Inflatable version of Bubble Wrap

Bubble Wrap, the signature product of the US-based Sealed Air
Corporation, is undergoing the biggest change in its 42-year
history.

Bubble Wrap, the signature product of the US-based Sealed Air Corporation, is undergoing the biggest change in its 42-year history.

Sealed Air is test-marketing an inflatable version of Bubble Wrap, the product that launched the company in 1960, and hopes to have it commercially available by next year, officials said.

Being able to ship the material in small rolls and have it inflated at customer work sites will save money while opening Bubble Wrap to new customers and new markets, said William Hickey, Sealed Air's president and chief executive.

Hickey declined to put a figure on what the new technology will mean to the company. Bubble Wrap accounts for 10 per cent of Sealed Air's $3 billion (€3.4bn) in sales. About two-thirds of its sales come from food packaging, including its Cryovac-brand products.

Finding a way to ship Bubble Wrap without air has been a challenge since the company's founding, "and we believe we have come up with an answer to a 42-year quest,"​ Hickey said.

When inflated, each roll of Bubble Wrap is 42 inches in diameter, so only 32 rolls - just 3,000 pounds' worth - fit into a tractor-trailer, making the product expensive to ship.

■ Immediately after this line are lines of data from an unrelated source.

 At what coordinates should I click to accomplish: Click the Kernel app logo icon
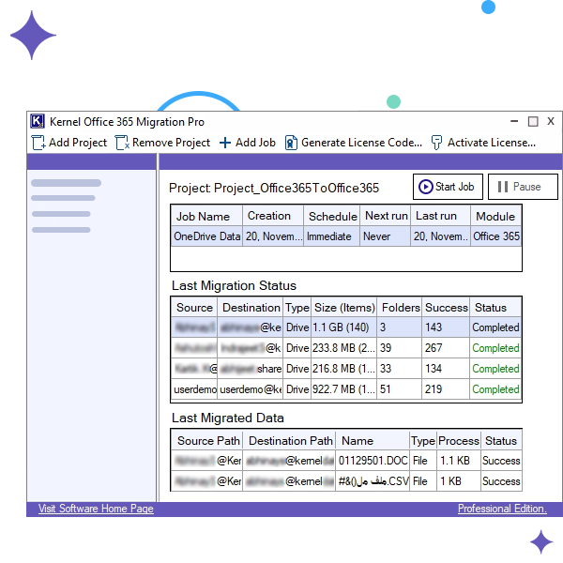coord(38,121)
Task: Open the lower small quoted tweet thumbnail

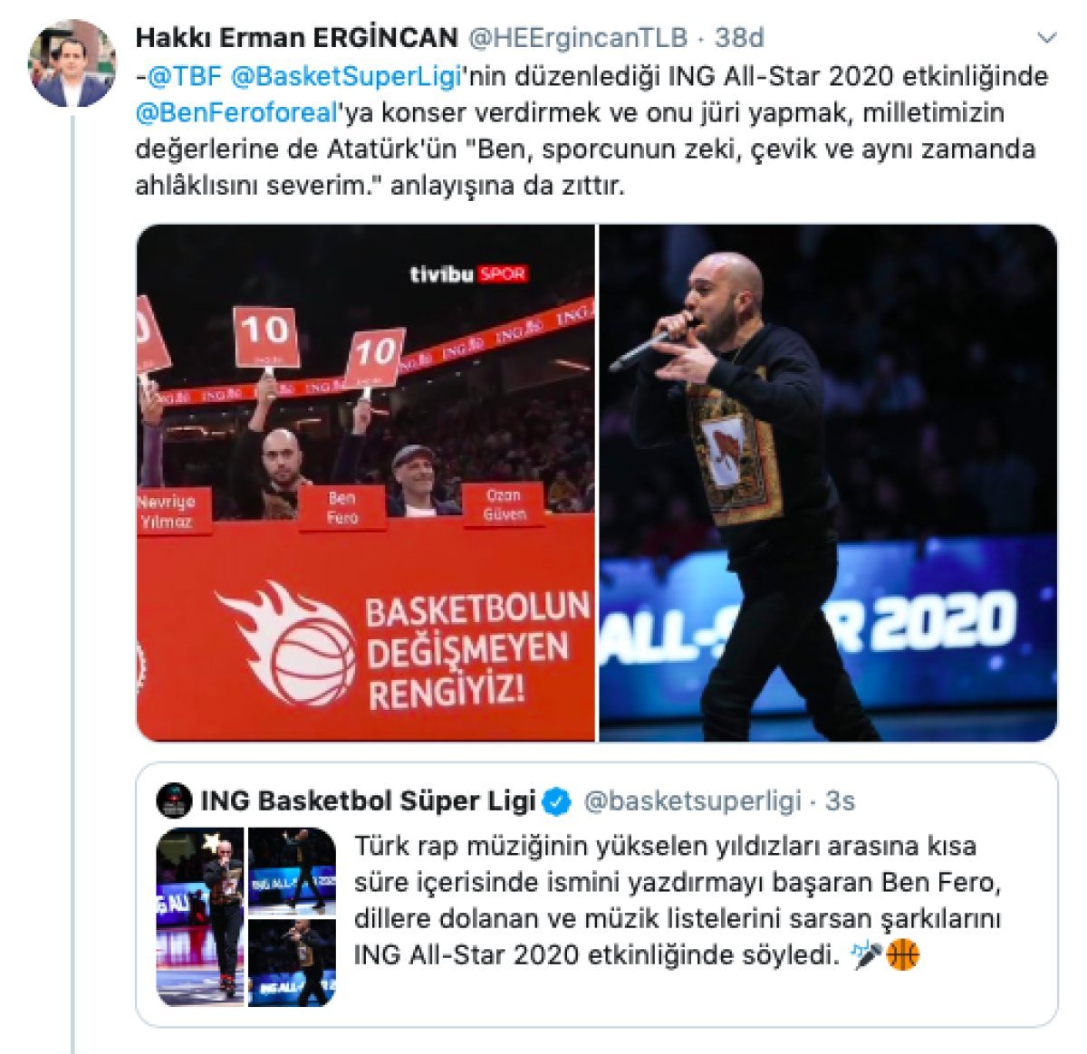Action: [x=292, y=962]
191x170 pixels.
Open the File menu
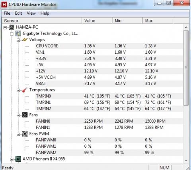pos(7,13)
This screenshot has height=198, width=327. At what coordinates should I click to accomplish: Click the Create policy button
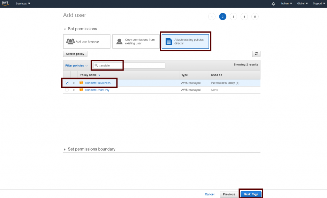[75, 54]
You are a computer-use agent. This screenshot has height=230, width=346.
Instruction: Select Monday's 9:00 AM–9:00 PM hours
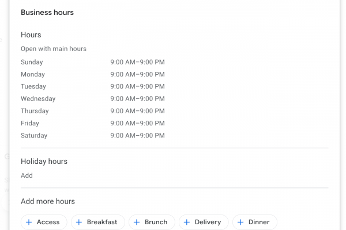[x=137, y=74]
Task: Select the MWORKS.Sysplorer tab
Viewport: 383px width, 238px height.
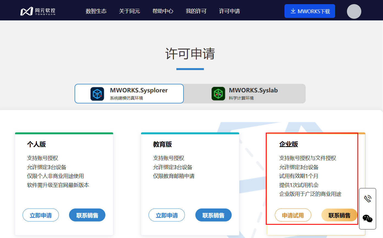Action: click(x=129, y=94)
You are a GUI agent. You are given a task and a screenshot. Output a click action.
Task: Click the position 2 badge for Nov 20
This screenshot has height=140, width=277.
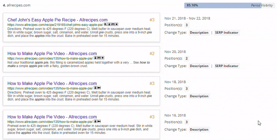click(187, 58)
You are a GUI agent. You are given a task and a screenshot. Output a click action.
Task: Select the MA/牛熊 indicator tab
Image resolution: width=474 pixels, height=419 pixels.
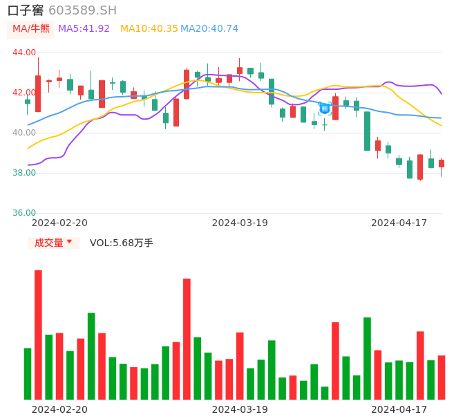31,29
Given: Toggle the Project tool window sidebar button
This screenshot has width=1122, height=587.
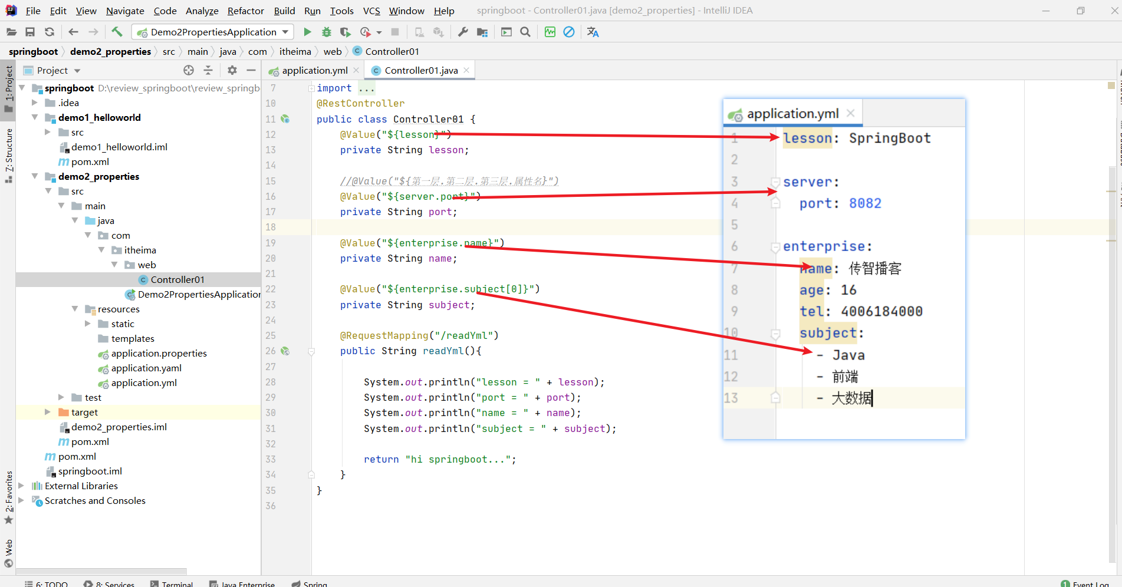Looking at the screenshot, I should pos(9,88).
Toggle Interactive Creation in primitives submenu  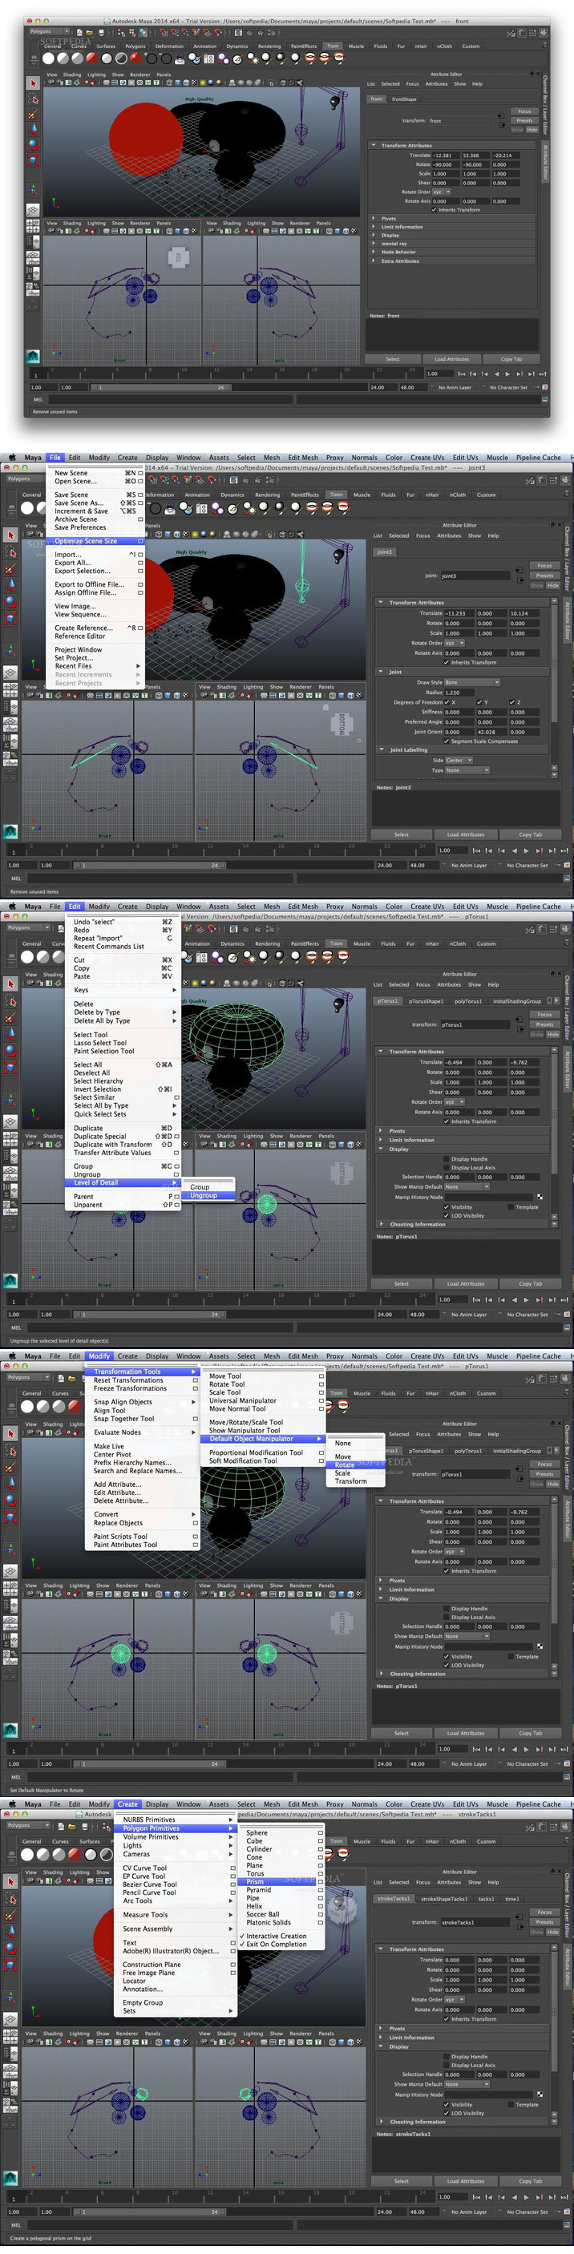point(276,1936)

Non-inflated rolls are about a third of the diameter, with each containing nine times the amount of material as found in inflated rolls. The equivalent of a truckload would fill up just two pallets.

While saving Sealed Air shipping costs, the new technology could make Bubble Wrap attractive to potential customers who do not have room to store large rolls, Hickey said.

That could open up new markets, such as a small home-based Internet-based merchant, he said. "I can even see it in a vending machine dispenser in the post office."​ From a customer's standpoint, the process is simple and automatic once the roll of the uninflated plastic is fed through a slot in the inflation machine, which the company would supply to customers. Air comes from a compressor about half the size of a car battery, running on standard electric current and making no more noise than a small room air conditioner.

The procedure is similar to one used to inflate the company's Fill Air packets on shipping sites, but the process is more complex because the Fill Air cushioning comes with single rows of air pockets, while Bubble Wrap has a beehive-like web of air pockets to cushion merchandise.

The new system is being field tested at 12 sites, and the goal is to "start ramping up"​ by next year, said Philip Cook, a company spokesman.